Live Music Review: The Brothers Young

“Please welcome my favorite band,” quipped the (admittedly biased) Ritchie Young, frontman of Loch Lomond, last Saturday as his three younger brothers and their three accompanying bandmates crushed into the front corner of micro-venue The Press Club to honor his birthday. “I used to be in this band, but I got kicked out for being bossy.” An understated intro for the thrilling performance that ensued.
The official history of the group that straightforwardly goes by “The Brothers Young” spans more than 4 years of Portland scene participation, though one imagines Ritchie and his three bros have dabbled in co-music-making their whole lives. The stranger phenomenon is that this band, despite its established name and the epic scope of its sound, is all too often cornered in small rooms, suffering from a uniquely Portland problem: Too many musician fans, too few followers.
Fellow musicians are, in some ways, the best fans to have. Their vote of confidence can be taken to heart. They’re ardent listeners. They even help you tweak your levels. On the other hand, they’ll never effectively “talk up” your band because A) they’re busy promoting their own, or B) they only discuss bands with other band people, who are similarly preoccupied with their own projects. Besides this, fellow musicians have a bad habit of secreting a great band away as a private muse, a way to refill their own creative coffers alongside other taste-makers at a bar that’s never too busy. Bearing the dual credit and liability of their highly musical fanbase (and somewhat swept into the shadows of their more established older brother’s flourishing band), The Brothers Young have unfortunately been slow growers. That said, it’s high time they were ushered into bigger rooms more often, because they simply deserve it. And where musicians nod approvingly, mere music fans who hear this band are bound to swoon with amazement.

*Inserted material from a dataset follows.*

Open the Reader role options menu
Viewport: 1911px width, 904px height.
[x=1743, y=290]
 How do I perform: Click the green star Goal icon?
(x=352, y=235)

Siblings Dustin, Mike (HurtBird), and Dylan Young each sing with a full-throated, almost Tuvan multi-tonal quality, and not surprisingly, their genetically and chronologically close voices are also similar. As their arrangements alternate between solo, duet, and trio vox, they achieve an extraordinarily rich vocal timbre. Even more than their harmonies, their unison is arresting and almost unreal, with the triplicate of samey voices creating the same effect as a synthesizer or studio multi-tracking. As this single, strong voice of a unified multitude explores pseudo-Gregorian, wide-open melodic terrain, the brothers’ lyrics till the parched soil of existential themes. “There’s so much hate from everyone,” the world-weary brothervoice laments. “In the end, life and love are the same,” it also exalts. “Things will take their true shape,” it reassures (or warns?).
Of course, the Brothers hold no monopoly on sibling-bands or the accompanying vocal advantage. Fortunately, they’ve got other tricks in their bag—most notably refining the heck out of an arrangement. Sometimes in the course of a single song, they’ll expand into sky-filling thralls of intricately interlocked shoegazer riffs, then artfully collapse into simple interludes of a capella or insistent little rattles and clicks of percussion. Switching instruments and passing around maracas, the boys maximize the flexibility of their six-piece act, covering the wall of sound with an ever-changing mosaic, ala Spoon or Menomena.
THIS FRIDAY IN ASHLAND, The Brothers Young will make a rare festival appearance at Ashland’s Americana Music Festival —hopefully a shadow of bigger gigs to come. If things do, in fact, take their true shape, this band’s influence and renown can only expand.